SHORT EXERCISE:
In the piece on Haiti and Black Panther below, transcribe the part that starts at the words "An image of" and stops after "and feeling lost.".

DOCUMENT SEGMENT:
★ ★ ★ ★
Haiti: The real life Black Panther’s Wakanda with Badass Women Warriors Too
On Thursday night, as I sat watching Ryan Coogler’s film Black Panther, based on the comic by Marvel, I couldn’t help wondering, is Wakanda, Haiti?
My mind was racing. There was so much to unpack. I thought of the economic power of the African American community, Coogler showing the conflict between African Americans and Africans, (something I identified right away being a Haitian Canadian), and the African American feelings of abandonment and not belonging.
I loved seeing The Dora Milajel, Black Panther’s armed forces and how they reminded me of the legendary Dahomey Amazons, and various African female tribal warriors, and Gaddafi’s bodyguards. As well, Haiti’s very own female revolutionary warriors, which I later explain.
I went home and pondered the last few days. I thought of how the similarities of Wakanda is to Haiti’s history, and what my great-grandmother told me as a child.
Many Haitians, when we immigrate to other countries we don’t discuss our history to others. Few know much about Haiti, only that it is the first free black republic country and that it brought on lots of economic repercussions enacted by the French, the British, and the Americans through the years. That is all the outsiders know about Haiti.
Like Wakanda, the outside world, has their perception of Haiti. They’ve been told repeatedly a version of Haiti’s history that’s been cherry picked by American and European powers, with misinformation, anti-Haitian propaganda in the interests of western imperialism.
Mainstream media continues to depict Haitians as poor helpless people, distorting history, censoring images of majority of the island that is quite beautiful, all in an effort to sell poverty porn to the world, and punish Haiti for what it did in 1804.
An image of a country is quite important for tourist dollars, just so you know.
Due to all of this, it has made some Haitians feel embarrassed, ashamed of who they are, forgetting their history and where they originated. Some Haitian immigrant parents, push assimilation so hard onto their children, not realizing the repercussions of doing so will lead to erasure of their identity, culture and feeling lost.
For Haitians like me, we’re not embarrassed. I lived in Haiti, still have family there I speak to all the time, I know my people’s history. I refuse to subscribe to what others say, I never felt a need to assimilate, be accepted or validated by anyone whether it be black or white. I am Haitian.
It was drilled in my head, by my great-grandmother and other members of my family, our people, our direct lineage were rebels, warriors, leaders, emperors, and Presidents.
★ ★ ★ ★
INFORMATION SHOWN:

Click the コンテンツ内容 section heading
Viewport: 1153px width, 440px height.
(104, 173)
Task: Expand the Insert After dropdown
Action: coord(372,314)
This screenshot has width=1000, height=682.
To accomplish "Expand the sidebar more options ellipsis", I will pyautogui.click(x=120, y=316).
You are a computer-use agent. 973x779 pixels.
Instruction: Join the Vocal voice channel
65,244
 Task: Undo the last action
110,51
★ ★ ★ ★
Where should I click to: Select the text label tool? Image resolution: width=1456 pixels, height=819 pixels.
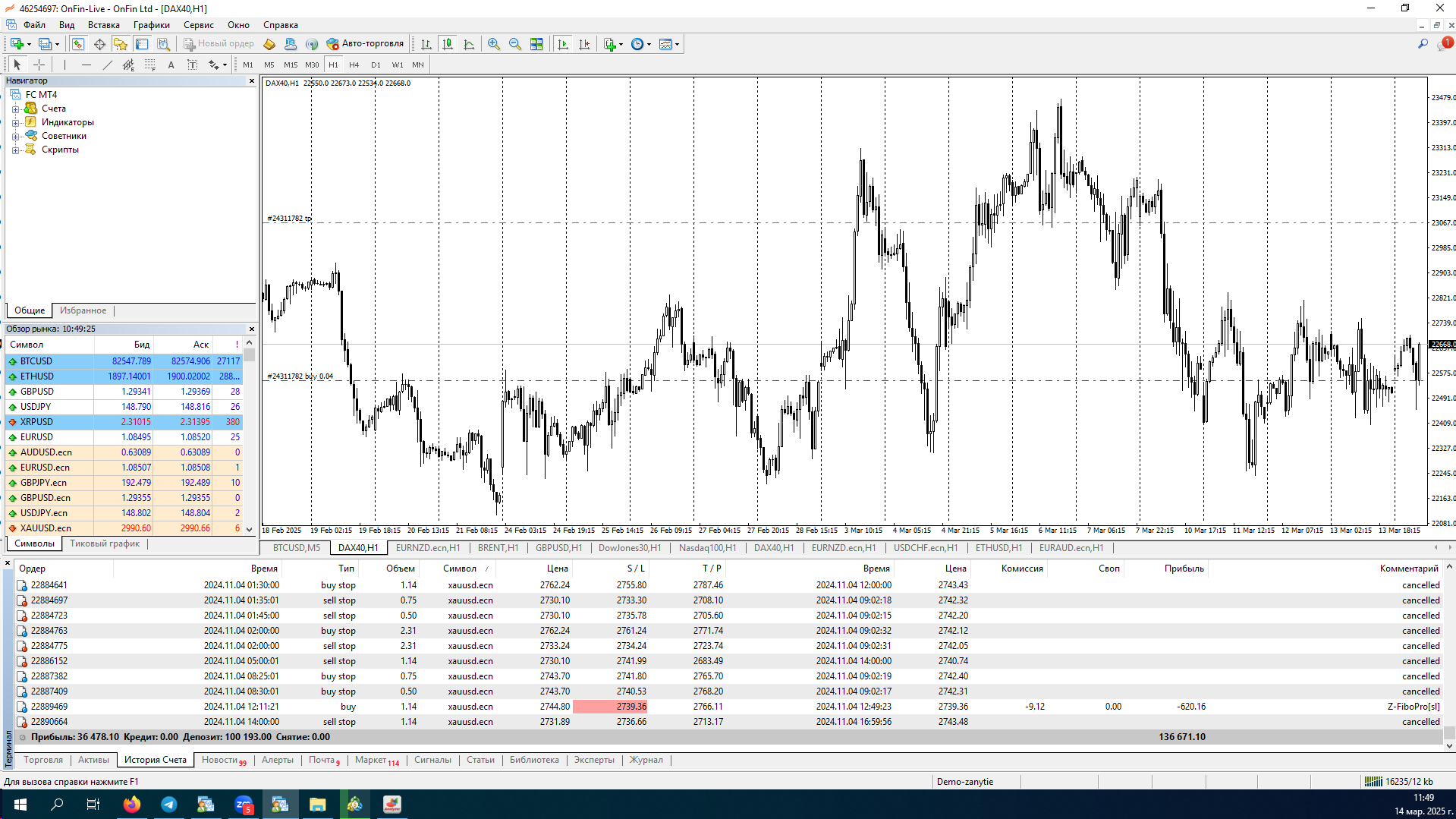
★ ★ ★ ★
COMPLETE ANSWER:
An image of a country is quite important for tourist dollars, just so you know.
Due to all of this, it has made some Haitians feel embarrassed, ashamed of who they are, forgetting their history and where they originated. Some Haitian immigrant parents, push assimilation so hard onto their children, not realizing the repercussions of doing so will lead to erasure of their identity, culture and feeling lost.